TASK OBJECTIVE:
Exclude the pictures. Transcribe, exactly as written, the lines from the one with "bought in past" through the end of the entries below.

SOURCE DATA:
* * *

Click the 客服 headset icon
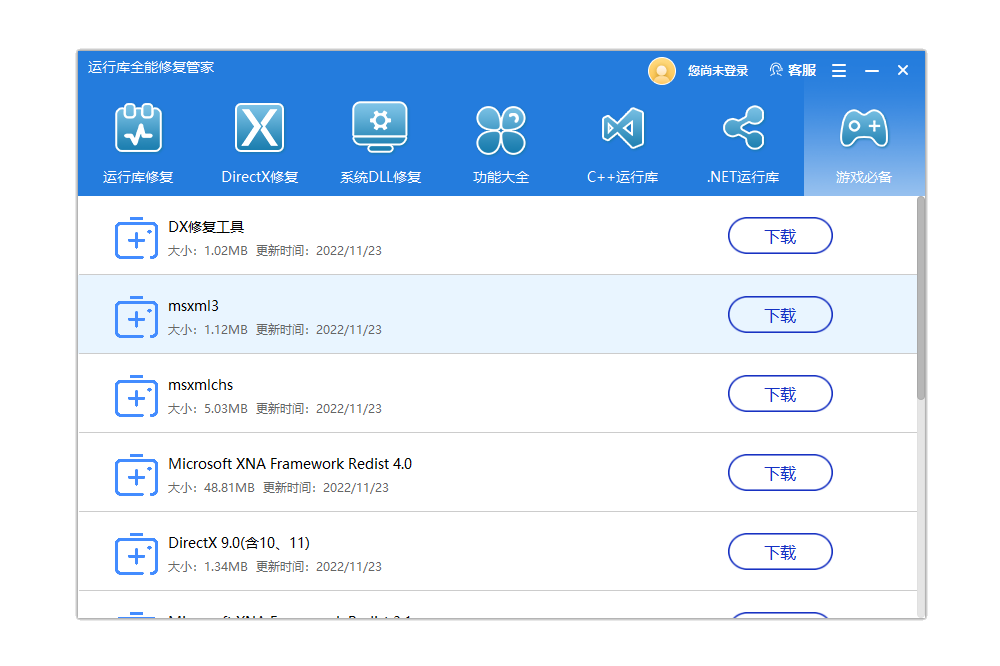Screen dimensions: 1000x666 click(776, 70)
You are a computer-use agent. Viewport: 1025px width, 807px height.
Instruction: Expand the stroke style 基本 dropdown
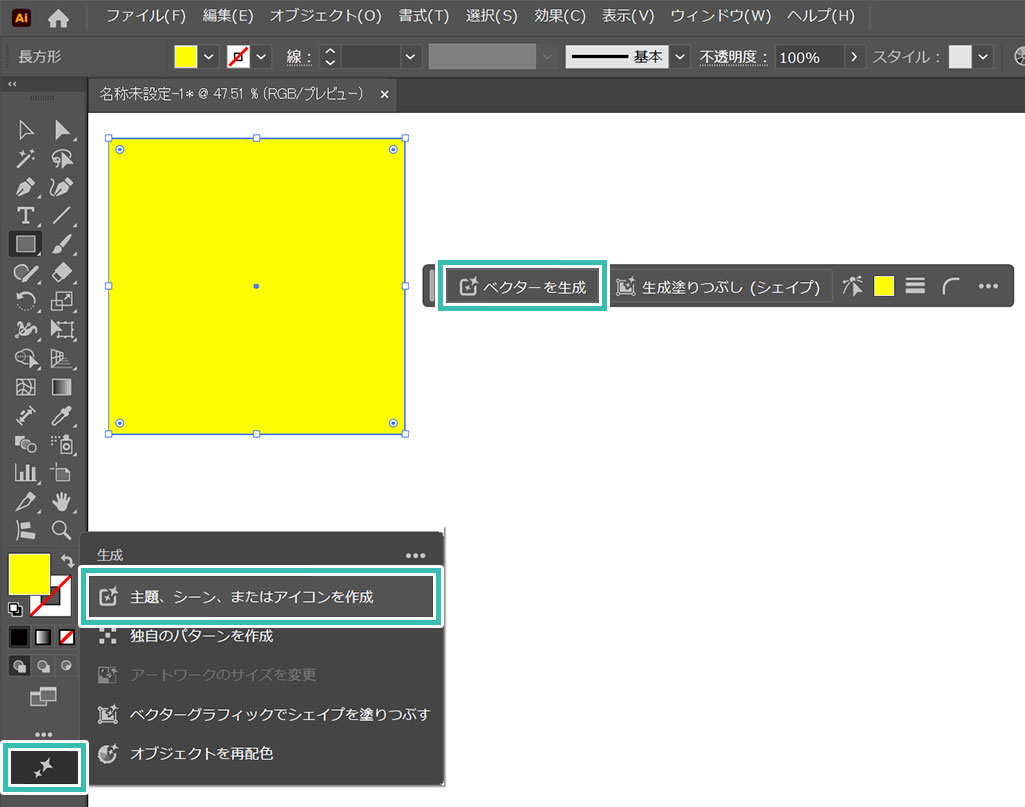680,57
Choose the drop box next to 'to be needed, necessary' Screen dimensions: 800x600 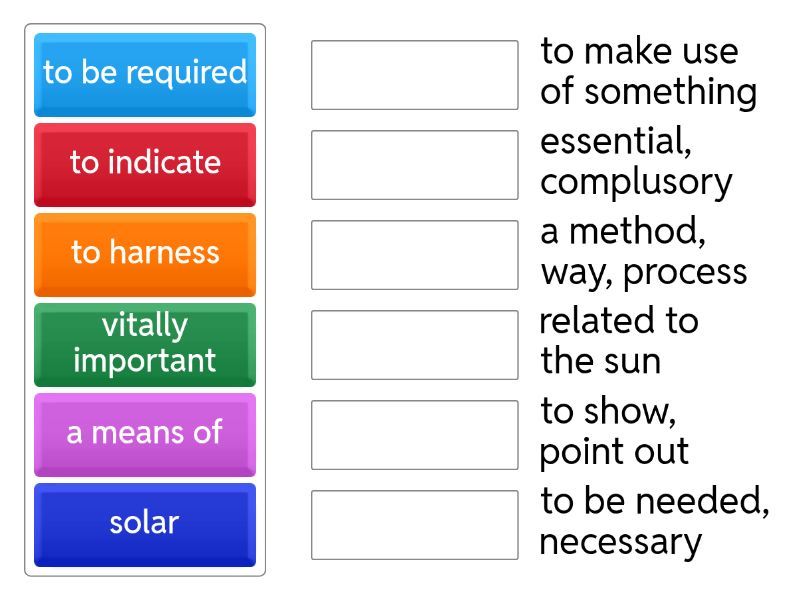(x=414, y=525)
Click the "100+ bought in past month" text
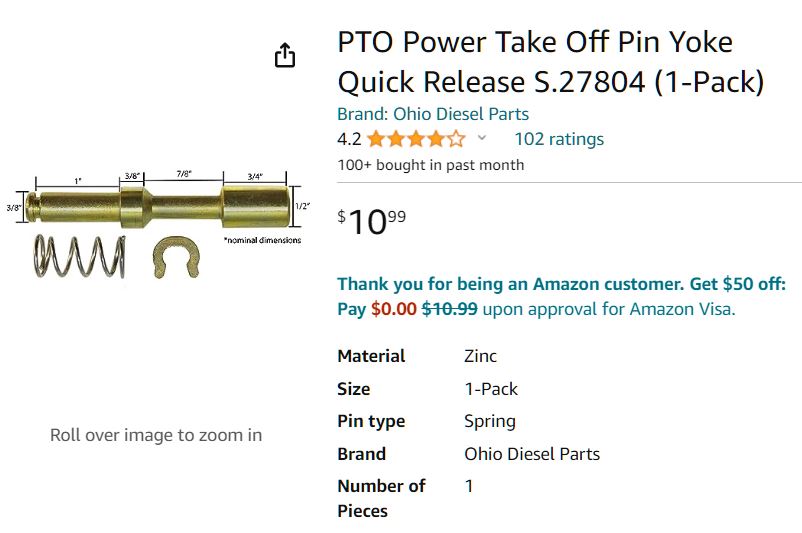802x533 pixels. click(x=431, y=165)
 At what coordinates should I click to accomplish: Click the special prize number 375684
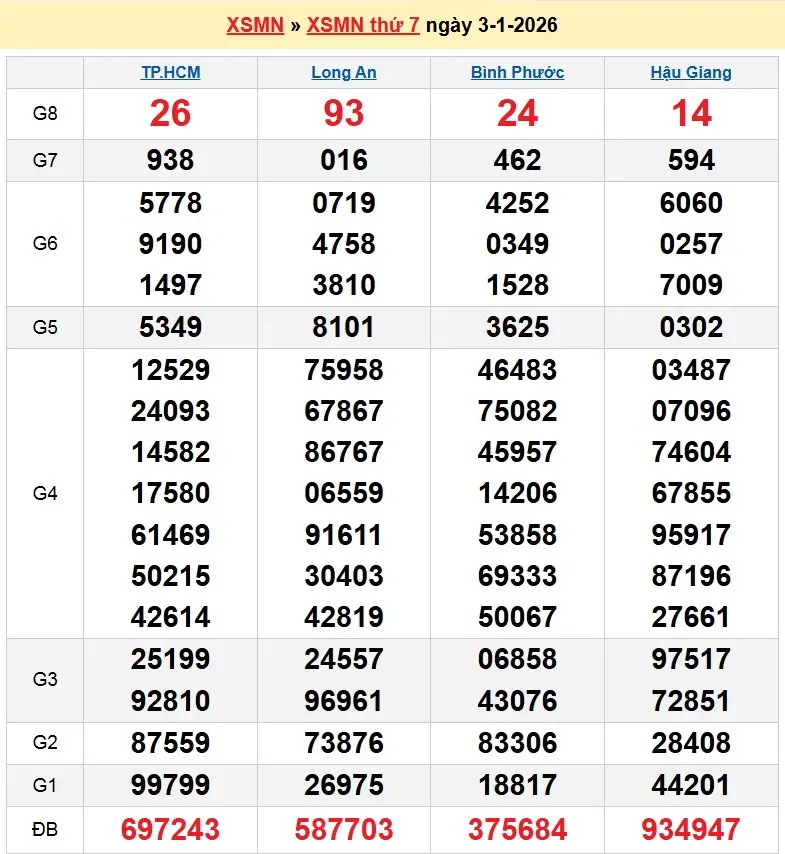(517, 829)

* * *

RESPONSE TO THE EXERCISE:
Click the "100+ bought in past month" text
802x533 pixels. click(x=431, y=165)
 At what coordinates should I click to accomplish: Click the special prize number 375684
(517, 829)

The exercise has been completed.